▶ **Tujuan Latihan**
Tolong lanjutkan kutipan dokumen tentang tingkat pengetahuan dan faktor yang memengaruhinya, mulai setelah kalimat terakhirnya.

▶ **Kutipan Dokumen**
_____

1) Tahu, berarti mengingat suatu materi yang telah dipelajari atau rangsangan
yang telah diterima sebelumnya. Tahu merupakan tingkat pengetahuan yang
paling rendah. Kata kerja untuk mengukur bahwa seseorang itu tahu adalah ia
dapat menyebutkan, menguraikan, mendefenisikan, dan menyatakan.
2) Memahami (Comprehension), berarti kemampuan untuk menjelaskan secara
benar tentang objek yang diketahui dan dapat menginterpretasikan materi
15
tersebut secara benar. Orang yang paham harus dapat menjelaskan,
menyebutkan, contoh, menyimpulkan, dan meramalkan.
3) Aplikasi / Penerapan (Application), berarti kemampunan menggunakan materi
yang telah dipelajari pada situasi atau kondisi riil (sebenarnya). Aplikasi disini
dapat diartikan sebagai penggunaan hukum – hukum, rumus, metode dan
prinsip dalam konteks atau situasi nyata.
4) Analisis (Analisys) adalah kemampuan menjabarkan materi atau objek
kedalam bagian – bagian yang lebih kecil, tetapi masih dalam satu struktur
organisasi dan ada kaitannya satu sama lain. Kemampuan analisis dapat dilihat
dari penggunaan kata kerja, seperti dapat menggambarkan, membuat bagan,
membedakan, memisahkan, dan mengelompokkan.
5) Sintesis (Synthesis) merupakan kemampuan meletakkan atau menghubungkan
bagian–bagian di dalam suatu bentuk keseluruhan atau kemampuan menyusun
formulasi baru dari informasi yang sudah ada. Sebagai contoh, dapat
menyusun, merencanakan, dapat meringkas, dan dapat menyesuaikan terhadap
suatu teori atau rumusan yang telah ada.
6) Evaluasi berkaitan dengan kemampuan melakukan justifikasi atau penilaian
terhadap suatu materi atau objek. Evaluasi dilakukan dengan menggunakan
criteria sendiri atau kriteria yana telah ada (Maulana, 2009).
Adapun yang mempengaruhi pengetahuan adalah :
a) Usia yakni semakin cukup usia, tingkat kematangan seseorang akan lebih
tinggi pada saat berpikir dan bekerja.

_____

▶ **Cuplikan Catatan**

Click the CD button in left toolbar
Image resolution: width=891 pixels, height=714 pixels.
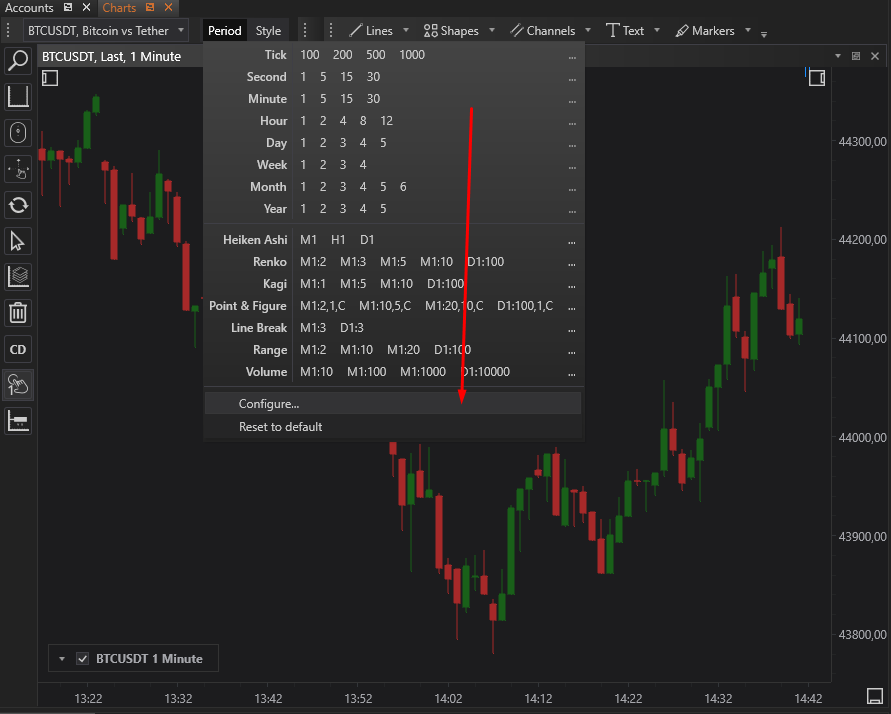tap(18, 349)
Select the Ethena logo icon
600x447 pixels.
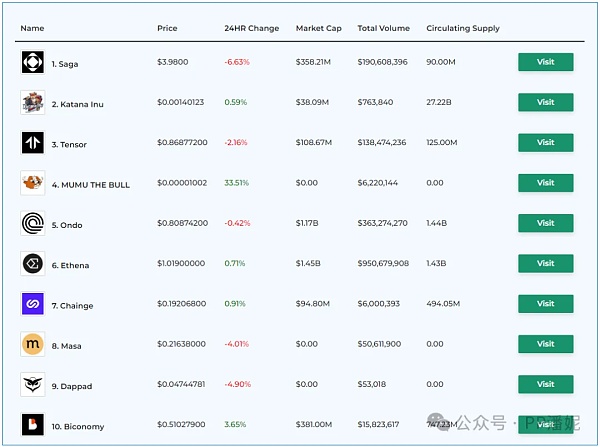[x=33, y=264]
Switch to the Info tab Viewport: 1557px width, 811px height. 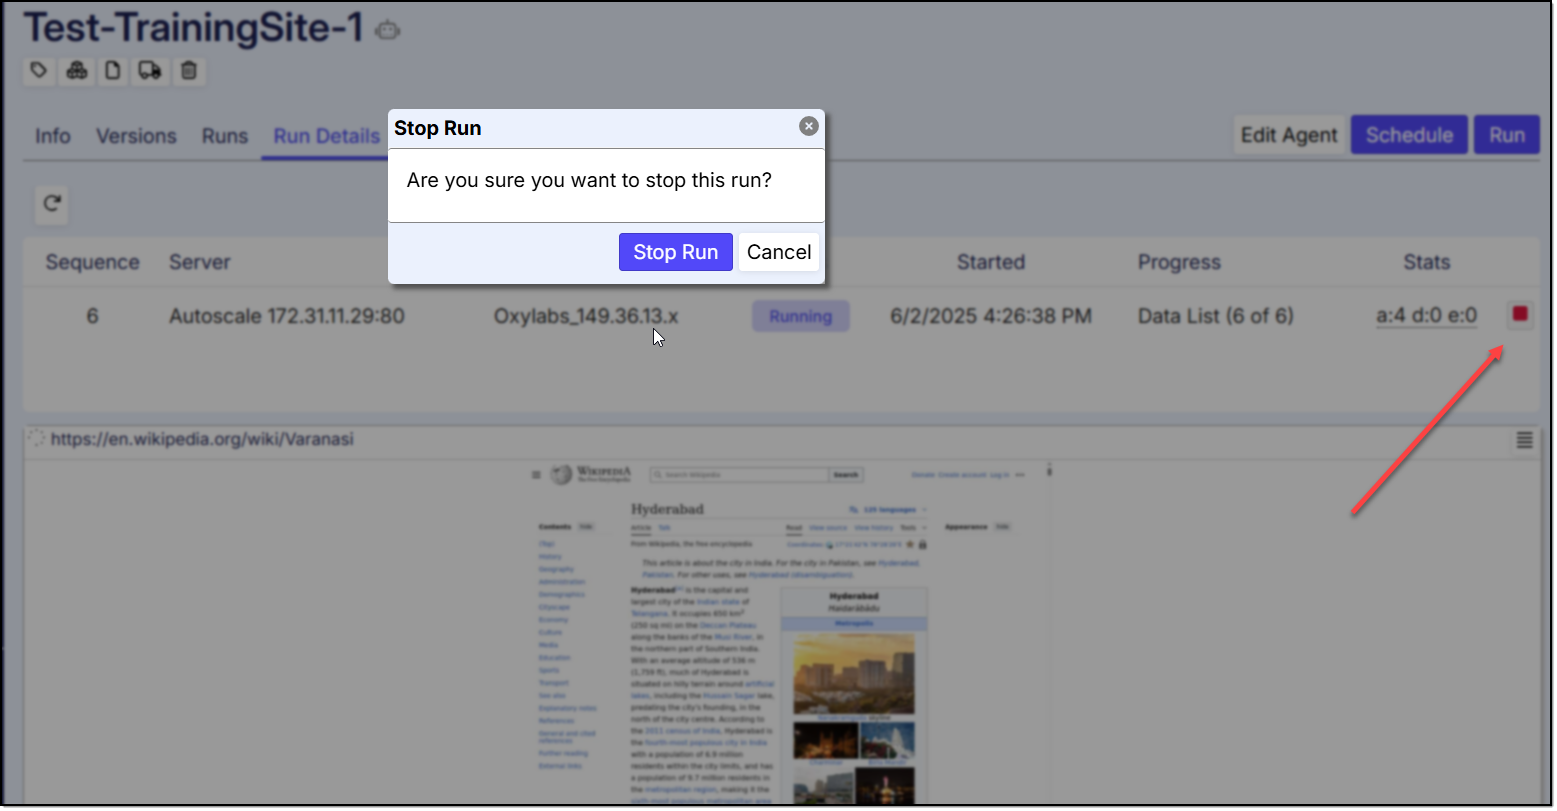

_____

▶ **Area Jawaban**
16
b) Pendidikan yakni suatu proses belajar yang berarti terjadi proses pertumbuhan,
perkembangan atau perubahan kearah lebih dewasa, lebih baik dan lebih
matang pada diri individu, nonkeluarga dan masyarakat.
c) Persepsi yakni mengenal dan memilih objek sehubungan dengan tindakan
yang akan diambil.
d) Motivasi yakni suatu dorongan keinginan dan tenaga penggerak yang berasal
dalam diri seseorang untuk melakukan sesuatu dengan mengesampingkan hal-
hal yang kurang bermanfaat.
2.1.1.2 Sikap (attitude)
Sikap merupakan reaksi atau respons yang masih tertutup terhadap suatu
stimulus atau objek. Manifestasi sikap tidak dapat dilihat, tetapi hanya dapat
ditafsirkan. Sikap merupakan kecenderungan yang berasal dari dalam diri individu
untuk berkelakuan dengan pola – pola tertentu, terhadap suatu objek akibat
pendirian dan perasaan terhadap objek tersebut (Koentjaraningrat, 1983). Menurut
Sarwono (1997), sikap merupakan kecenderungan merespons (secara positif atau
negatif) orang, situasi atau objek tertentu. Sikap mengandung suatu penilaian
emosional atau afektif (senang, benci dan sedih), kognitif (pengetahuan tentang
suatu objek), konatif (kecenderungan bertindak) (Maulana, 2009).
Sikap tidak dapat dilihat, tetapi dapat ditafsirkan terlebih dahulu dari
perilaku yang tertutup. Sikap merupakan reaksi yang bersifat emosional terhadap
stimulus social. Menurut Newcomb dalam Notoatmodjo (2003), sikap merupakan
kesiapan atau kesediaan untuk bertindak, yang menjadi predisposisi tindakan
suatu perilaku, bukan pelaksanaan motif tertentu. Sikap merupakan kesiapan
17
untuk bereaksi terhadap objek di lingkungan tertentu sebgai suatu penghayatan
terhadap objek (Notoatmodjo, 2007 (b).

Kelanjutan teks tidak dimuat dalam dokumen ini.